> PROBLEM DESCRIPTION:
Could you repeat exactly the lines from the one containing "Click the Nonprimitive Data main title" through the last line of the records, with no pictures?

━━━━━━

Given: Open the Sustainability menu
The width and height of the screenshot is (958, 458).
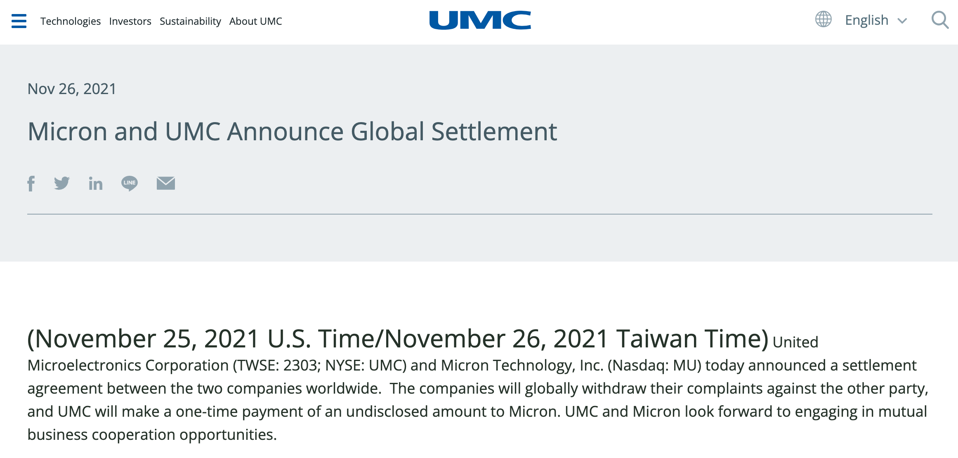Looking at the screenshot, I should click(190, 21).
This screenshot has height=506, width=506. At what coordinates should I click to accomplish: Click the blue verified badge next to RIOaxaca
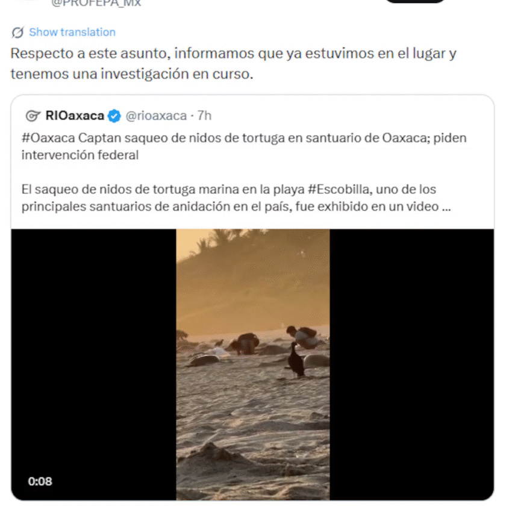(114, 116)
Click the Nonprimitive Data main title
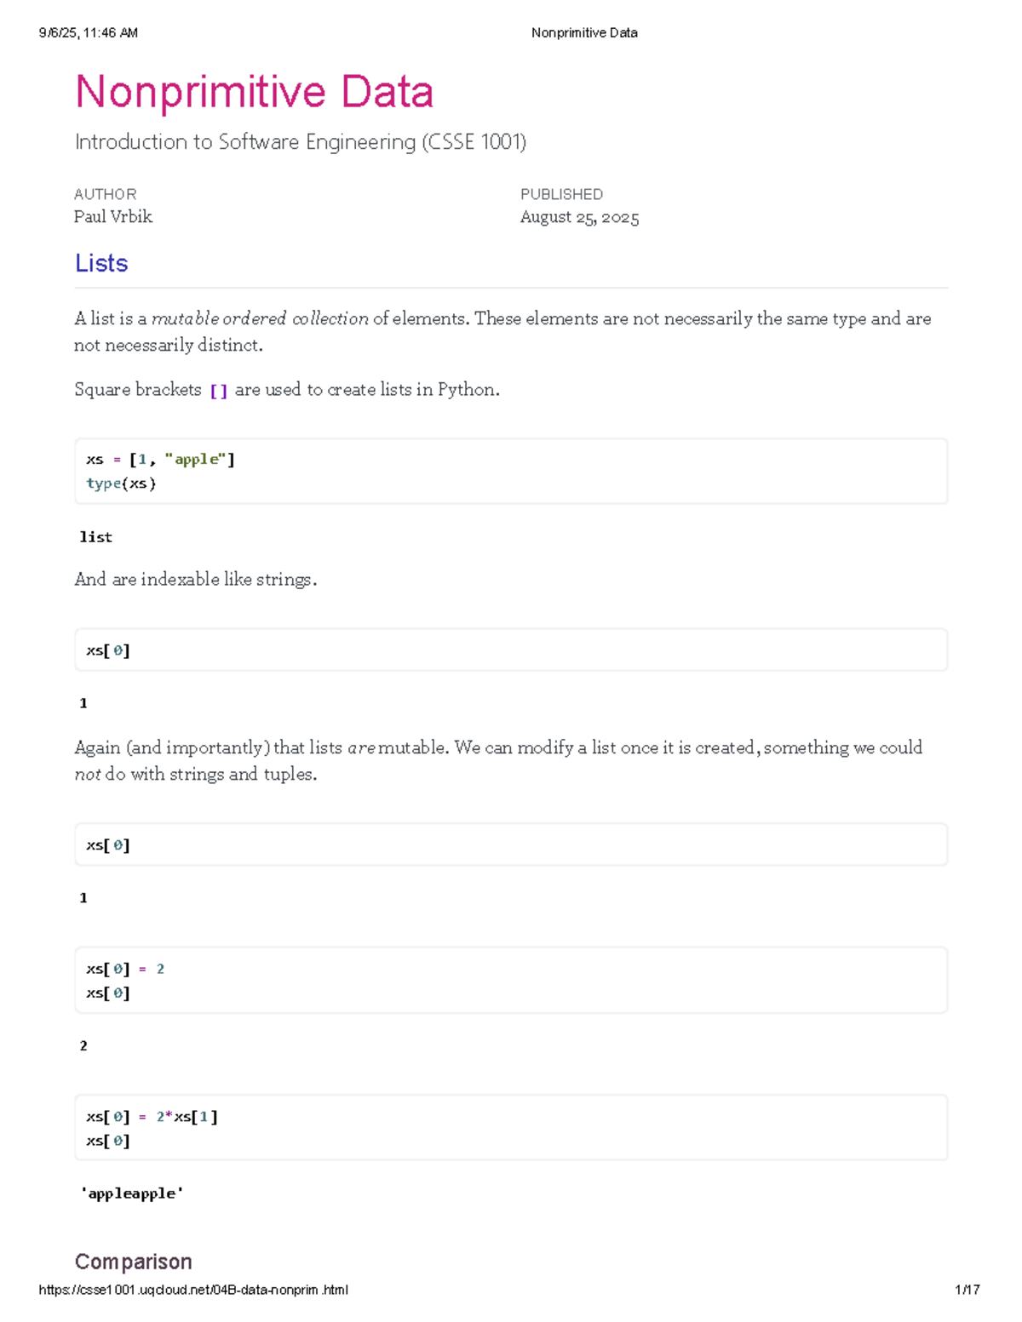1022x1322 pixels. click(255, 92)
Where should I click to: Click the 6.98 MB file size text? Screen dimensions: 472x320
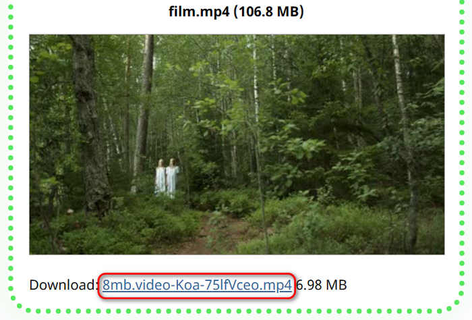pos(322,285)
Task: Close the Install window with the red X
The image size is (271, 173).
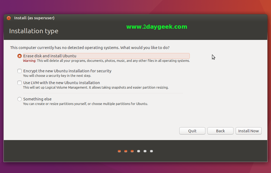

━━━━━━

> TASK ANSWER:
Click the Nonprimitive Data main title
1022x1322 pixels. click(255, 92)
Where should I click to: Click the 6.98 MB file size text? Screen dimensions: 472x320
pos(322,285)
Task: Close the Install window with the red X
The image size is (271, 173).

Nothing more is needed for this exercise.